*** Opening Source data ***
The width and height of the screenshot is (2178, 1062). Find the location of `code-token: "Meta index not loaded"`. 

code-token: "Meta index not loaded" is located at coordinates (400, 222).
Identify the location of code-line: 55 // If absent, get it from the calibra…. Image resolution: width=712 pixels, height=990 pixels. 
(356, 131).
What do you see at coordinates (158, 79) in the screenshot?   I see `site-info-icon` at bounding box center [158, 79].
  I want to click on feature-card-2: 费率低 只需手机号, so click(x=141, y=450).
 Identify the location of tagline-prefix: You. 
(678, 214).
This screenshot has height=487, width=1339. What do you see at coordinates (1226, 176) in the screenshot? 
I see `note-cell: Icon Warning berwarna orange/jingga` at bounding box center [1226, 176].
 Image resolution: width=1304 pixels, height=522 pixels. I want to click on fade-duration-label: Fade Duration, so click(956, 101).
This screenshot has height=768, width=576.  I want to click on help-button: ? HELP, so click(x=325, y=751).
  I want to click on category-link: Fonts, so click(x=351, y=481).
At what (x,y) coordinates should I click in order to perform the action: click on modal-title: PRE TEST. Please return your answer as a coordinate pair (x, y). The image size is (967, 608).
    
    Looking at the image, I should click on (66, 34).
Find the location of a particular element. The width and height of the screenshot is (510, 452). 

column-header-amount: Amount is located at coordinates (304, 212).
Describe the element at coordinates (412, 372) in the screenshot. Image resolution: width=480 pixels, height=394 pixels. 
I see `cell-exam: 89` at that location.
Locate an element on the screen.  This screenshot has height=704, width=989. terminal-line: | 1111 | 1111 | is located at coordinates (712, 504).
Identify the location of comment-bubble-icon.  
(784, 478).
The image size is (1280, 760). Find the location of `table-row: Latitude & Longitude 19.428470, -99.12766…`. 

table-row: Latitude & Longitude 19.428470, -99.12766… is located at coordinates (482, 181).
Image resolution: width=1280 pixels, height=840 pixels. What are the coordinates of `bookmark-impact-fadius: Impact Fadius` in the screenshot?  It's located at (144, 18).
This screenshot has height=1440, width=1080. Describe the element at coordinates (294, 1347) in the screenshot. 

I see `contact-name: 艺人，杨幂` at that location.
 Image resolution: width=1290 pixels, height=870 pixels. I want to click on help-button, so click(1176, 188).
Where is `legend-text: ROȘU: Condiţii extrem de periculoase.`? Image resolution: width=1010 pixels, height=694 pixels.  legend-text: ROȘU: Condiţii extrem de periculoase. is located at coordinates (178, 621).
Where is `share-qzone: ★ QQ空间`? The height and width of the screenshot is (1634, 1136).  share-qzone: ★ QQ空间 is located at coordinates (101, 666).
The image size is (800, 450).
*** Closing Source data ***
What you have to do: Put the data into a Markdown table with the columns Row and Line, starting at the first line of the data and ending at the line that contains "I want to click on feature-card-2: 费率低", with that line included. Number each line and leave out blank lines.

Response for this exercise:
| Row | Line |
|---|---|
| 1 | The width and height of the screenshot is (2178, 1062). Find the location of `code-token: "Meta index not loaded"`.  |
| 2 | code-token: "Meta index not loaded" is located at coordinates (400, 222). |
| 3 | Identify the location of code-line: 55 // If absent, get it from the calibra…. Image resolution: width=712 pixels, height=990 pixels.  |
| 4 | (356, 131). |
| 5 | What do you see at coordinates (158, 79) in the screenshot?   I see `site-info-icon` at bounding box center [158, 79]. |
| 6 |   I want to click on feature-card-2: 费率低 只需手机号, so click(x=141, y=450). |